SysError99 commented 10 months ago

@vnen Essentially, it's not a direct reference to those calls like statically typed programming languages, but rather using a much shorter form of label (in this case, a number) instead of string. In this implementation, all known strings will have a central index that acts like a string map instead of using full bytes of string in compile time. Let's put these in the editor's executable, we have four strings in common that's used in the GDScript language server:

[
    "rotate",
    "size",
    "position",
    "scale",
    "radius",
]

After it is being converted during compile time, these become just an index. We will use UPPERCASE naming to indicate that these are just an index number.

[
    ROTATE,
    SIZE,
    POSITION,
    SCALE,
    RADIUS,
]

When the script gets "transpiled" in the release, they will instead use these indexes instead of strings, hence the reason why strings are not required in the release.

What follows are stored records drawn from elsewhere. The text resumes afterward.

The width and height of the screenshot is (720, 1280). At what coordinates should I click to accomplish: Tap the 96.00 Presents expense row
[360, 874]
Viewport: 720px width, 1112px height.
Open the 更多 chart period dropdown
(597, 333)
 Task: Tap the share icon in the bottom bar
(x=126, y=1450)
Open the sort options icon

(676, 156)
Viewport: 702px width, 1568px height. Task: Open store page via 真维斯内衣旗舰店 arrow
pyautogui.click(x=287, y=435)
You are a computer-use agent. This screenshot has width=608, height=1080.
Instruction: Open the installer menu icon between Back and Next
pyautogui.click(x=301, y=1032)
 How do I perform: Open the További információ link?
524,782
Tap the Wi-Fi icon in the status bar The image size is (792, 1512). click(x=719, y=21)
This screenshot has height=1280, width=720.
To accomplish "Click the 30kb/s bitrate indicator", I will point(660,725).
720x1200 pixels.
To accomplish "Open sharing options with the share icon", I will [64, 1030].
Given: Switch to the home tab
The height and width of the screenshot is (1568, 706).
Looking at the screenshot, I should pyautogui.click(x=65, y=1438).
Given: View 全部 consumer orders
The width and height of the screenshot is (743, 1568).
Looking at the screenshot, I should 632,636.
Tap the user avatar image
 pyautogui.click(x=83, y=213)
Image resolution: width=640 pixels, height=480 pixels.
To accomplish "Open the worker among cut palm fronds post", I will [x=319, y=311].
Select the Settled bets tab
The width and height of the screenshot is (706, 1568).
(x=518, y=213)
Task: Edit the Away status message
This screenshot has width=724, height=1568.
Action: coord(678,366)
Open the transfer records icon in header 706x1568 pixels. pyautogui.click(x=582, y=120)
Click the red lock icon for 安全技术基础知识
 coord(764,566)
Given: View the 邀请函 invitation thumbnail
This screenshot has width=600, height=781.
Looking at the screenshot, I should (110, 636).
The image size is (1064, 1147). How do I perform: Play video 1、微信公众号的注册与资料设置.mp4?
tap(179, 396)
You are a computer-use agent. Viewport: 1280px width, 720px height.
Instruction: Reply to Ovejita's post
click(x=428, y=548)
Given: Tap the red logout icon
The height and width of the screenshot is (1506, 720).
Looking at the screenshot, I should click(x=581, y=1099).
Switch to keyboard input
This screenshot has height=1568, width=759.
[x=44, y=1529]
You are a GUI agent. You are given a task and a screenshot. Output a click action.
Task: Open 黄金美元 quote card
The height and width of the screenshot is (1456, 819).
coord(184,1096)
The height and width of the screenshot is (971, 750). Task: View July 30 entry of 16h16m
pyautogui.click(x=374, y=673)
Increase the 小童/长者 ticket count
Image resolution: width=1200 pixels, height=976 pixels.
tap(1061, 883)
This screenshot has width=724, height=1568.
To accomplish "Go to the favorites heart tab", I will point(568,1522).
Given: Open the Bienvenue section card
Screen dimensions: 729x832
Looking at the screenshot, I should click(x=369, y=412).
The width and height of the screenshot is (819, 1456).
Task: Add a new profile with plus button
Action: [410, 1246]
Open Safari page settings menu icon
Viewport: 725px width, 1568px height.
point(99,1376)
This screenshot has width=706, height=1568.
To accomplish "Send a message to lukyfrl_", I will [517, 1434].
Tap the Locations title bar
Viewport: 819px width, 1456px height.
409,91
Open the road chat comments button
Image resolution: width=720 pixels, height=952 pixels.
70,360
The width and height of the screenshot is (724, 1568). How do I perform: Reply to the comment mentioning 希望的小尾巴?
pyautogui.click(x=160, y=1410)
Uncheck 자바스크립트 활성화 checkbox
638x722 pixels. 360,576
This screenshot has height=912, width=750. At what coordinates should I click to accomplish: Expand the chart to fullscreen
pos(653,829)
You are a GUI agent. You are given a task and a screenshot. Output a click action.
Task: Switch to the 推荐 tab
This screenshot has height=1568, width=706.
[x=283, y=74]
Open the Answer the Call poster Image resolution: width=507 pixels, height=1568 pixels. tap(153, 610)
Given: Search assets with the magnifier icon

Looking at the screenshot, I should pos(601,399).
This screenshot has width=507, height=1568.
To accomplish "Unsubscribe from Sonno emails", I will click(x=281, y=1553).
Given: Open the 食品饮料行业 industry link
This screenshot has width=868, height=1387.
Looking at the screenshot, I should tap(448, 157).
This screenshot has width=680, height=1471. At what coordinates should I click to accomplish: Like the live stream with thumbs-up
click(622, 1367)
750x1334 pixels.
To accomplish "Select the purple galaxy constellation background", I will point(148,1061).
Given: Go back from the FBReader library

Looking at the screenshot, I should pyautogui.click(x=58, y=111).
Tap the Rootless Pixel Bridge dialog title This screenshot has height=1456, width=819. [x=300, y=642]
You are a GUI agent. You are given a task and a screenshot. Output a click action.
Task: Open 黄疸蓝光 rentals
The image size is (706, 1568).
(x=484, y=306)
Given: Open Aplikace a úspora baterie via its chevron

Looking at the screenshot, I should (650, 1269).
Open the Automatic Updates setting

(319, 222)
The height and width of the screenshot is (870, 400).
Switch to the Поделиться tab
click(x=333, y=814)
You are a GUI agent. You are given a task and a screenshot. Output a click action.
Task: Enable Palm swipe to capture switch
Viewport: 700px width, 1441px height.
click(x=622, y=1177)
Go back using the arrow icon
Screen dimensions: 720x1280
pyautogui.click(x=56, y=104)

The serious limitation of this implementation is that we still need "some" strings for Godot's side, because it's virtually impossible to remap strings back to the much shorter form (an index number). Plus, with this implementation, it breaks all string-based wirings in the script, and so many functions need them, given that native calls aren't Callables. Without any new syxtaxes to help, it's impossible to implement them reliably.

Mickeon commented 10 months ago

Nothing has been done. It's all theoretical right now.